Schreiben Sie die Zeilen unten Zeichen für Zeichen ab, beginnend mit der Zeile, die „Image resolution: width=1904“ enthält, bis einschließlich der letzten Zeile.

══ GEGEBENE ZEILEN

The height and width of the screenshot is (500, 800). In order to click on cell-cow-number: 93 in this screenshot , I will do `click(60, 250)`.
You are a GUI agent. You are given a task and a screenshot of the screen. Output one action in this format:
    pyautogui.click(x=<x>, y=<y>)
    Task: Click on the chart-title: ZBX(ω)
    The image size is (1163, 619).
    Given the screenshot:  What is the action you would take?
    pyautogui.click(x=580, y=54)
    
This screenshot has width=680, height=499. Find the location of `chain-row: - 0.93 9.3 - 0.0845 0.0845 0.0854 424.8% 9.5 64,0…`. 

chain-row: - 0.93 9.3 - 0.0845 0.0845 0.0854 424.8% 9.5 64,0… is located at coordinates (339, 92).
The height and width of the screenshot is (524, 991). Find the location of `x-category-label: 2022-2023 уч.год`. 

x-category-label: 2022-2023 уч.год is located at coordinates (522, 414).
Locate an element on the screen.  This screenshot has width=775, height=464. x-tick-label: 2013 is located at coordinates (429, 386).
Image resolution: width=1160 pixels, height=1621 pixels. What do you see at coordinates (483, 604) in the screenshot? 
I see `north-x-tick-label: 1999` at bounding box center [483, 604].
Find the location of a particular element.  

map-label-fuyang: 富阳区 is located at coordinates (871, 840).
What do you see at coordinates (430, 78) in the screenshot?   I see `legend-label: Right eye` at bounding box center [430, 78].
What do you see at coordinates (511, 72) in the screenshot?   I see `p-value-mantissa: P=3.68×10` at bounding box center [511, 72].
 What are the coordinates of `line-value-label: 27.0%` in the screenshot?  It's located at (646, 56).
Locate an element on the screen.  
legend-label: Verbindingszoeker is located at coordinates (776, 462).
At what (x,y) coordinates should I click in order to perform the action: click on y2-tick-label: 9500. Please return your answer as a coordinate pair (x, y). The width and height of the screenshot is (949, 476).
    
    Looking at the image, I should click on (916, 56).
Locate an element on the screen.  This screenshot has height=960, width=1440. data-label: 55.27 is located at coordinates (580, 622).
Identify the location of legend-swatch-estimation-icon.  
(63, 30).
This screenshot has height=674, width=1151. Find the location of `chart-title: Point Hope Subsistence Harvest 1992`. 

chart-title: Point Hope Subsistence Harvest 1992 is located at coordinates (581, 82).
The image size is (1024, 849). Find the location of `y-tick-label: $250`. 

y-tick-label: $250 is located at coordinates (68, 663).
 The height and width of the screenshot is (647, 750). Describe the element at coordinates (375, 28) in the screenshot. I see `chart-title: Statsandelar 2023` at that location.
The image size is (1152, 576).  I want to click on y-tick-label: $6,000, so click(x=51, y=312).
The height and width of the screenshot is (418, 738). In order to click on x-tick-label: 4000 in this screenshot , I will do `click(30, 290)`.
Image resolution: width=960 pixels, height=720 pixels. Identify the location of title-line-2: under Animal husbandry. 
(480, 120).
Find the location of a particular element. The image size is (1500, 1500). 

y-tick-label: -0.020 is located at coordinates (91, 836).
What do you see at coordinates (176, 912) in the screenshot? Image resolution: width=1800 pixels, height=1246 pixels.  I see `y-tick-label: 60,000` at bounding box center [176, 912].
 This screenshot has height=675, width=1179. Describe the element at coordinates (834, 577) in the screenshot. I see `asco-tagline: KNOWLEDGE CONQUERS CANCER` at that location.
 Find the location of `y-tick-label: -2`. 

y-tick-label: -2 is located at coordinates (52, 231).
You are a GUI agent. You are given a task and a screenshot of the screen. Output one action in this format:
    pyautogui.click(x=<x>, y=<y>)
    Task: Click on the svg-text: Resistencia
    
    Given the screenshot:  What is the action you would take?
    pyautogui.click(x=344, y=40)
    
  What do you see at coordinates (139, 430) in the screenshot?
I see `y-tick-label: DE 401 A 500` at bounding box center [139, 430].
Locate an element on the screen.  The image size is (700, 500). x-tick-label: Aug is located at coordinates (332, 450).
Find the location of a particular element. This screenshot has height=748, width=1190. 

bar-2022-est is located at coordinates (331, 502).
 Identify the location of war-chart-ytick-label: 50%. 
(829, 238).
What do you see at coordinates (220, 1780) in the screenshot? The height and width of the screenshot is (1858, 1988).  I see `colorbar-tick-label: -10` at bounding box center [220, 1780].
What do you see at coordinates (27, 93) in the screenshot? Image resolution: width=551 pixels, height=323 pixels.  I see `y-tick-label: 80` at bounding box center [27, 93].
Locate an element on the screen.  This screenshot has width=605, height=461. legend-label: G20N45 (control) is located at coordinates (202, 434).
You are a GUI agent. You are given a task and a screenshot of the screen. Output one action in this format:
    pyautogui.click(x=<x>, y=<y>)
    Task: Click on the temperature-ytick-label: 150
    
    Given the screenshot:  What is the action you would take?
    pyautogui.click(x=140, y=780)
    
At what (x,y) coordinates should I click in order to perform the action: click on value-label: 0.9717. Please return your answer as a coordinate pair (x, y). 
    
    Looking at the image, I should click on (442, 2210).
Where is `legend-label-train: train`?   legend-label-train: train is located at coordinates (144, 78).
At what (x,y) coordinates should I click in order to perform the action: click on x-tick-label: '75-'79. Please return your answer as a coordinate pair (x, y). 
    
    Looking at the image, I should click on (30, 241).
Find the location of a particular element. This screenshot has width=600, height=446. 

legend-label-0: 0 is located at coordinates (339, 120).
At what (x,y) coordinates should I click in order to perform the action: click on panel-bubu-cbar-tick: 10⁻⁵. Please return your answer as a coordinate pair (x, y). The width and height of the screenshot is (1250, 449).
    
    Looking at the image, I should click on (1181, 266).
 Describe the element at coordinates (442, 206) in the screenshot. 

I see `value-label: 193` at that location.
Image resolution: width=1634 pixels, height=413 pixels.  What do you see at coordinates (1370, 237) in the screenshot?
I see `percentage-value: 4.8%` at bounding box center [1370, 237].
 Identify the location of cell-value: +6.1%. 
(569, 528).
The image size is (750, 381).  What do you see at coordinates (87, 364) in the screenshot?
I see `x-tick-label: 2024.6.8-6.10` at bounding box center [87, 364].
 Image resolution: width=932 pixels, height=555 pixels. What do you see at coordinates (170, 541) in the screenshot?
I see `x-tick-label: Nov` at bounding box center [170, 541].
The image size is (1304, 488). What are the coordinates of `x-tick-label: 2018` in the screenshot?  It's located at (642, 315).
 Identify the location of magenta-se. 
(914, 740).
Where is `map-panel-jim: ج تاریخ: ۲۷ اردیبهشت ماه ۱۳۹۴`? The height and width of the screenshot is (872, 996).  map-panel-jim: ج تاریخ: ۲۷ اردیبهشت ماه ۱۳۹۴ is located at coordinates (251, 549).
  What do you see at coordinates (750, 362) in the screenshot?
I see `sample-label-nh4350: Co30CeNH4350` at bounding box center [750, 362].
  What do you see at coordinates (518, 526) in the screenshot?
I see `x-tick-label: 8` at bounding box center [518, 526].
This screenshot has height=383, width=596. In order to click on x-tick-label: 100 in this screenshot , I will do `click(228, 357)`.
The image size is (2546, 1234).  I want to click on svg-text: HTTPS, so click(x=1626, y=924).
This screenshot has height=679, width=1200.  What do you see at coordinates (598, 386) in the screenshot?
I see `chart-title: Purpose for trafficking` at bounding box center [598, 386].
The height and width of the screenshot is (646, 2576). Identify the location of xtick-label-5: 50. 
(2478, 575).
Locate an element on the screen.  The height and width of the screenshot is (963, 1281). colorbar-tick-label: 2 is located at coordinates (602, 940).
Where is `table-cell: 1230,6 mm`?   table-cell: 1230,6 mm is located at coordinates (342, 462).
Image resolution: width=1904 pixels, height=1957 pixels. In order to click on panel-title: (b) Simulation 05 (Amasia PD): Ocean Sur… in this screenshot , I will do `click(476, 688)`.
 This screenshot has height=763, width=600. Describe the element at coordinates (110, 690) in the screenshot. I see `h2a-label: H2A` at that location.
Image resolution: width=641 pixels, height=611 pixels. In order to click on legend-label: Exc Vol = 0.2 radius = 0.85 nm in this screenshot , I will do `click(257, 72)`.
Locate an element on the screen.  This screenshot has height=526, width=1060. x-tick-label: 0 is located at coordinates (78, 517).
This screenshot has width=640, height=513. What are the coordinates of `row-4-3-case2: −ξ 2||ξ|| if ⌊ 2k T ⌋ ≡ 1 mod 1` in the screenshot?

════

## LÖSUNG
Image resolution: width=1904 pixels, height=1957 pixels. In order to click on panel-title: (b) Simulation 05 (Amasia PD): Ocean Sur… in this screenshot , I will do `click(476, 688)`.
 This screenshot has height=763, width=600. Describe the element at coordinates (110, 690) in the screenshot. I see `h2a-label: H2A` at that location.
Image resolution: width=641 pixels, height=611 pixels. In order to click on legend-label: Exc Vol = 0.2 radius = 0.85 nm in this screenshot , I will do `click(257, 72)`.
Locate an element on the screen.  This screenshot has height=526, width=1060. x-tick-label: 0 is located at coordinates (78, 517).
This screenshot has width=640, height=513. What are the coordinates of `row-4-3-case2: −ξ 2||ξ|| if ⌊ 2k T ⌋ ≡ 1 mod 1` in the screenshot?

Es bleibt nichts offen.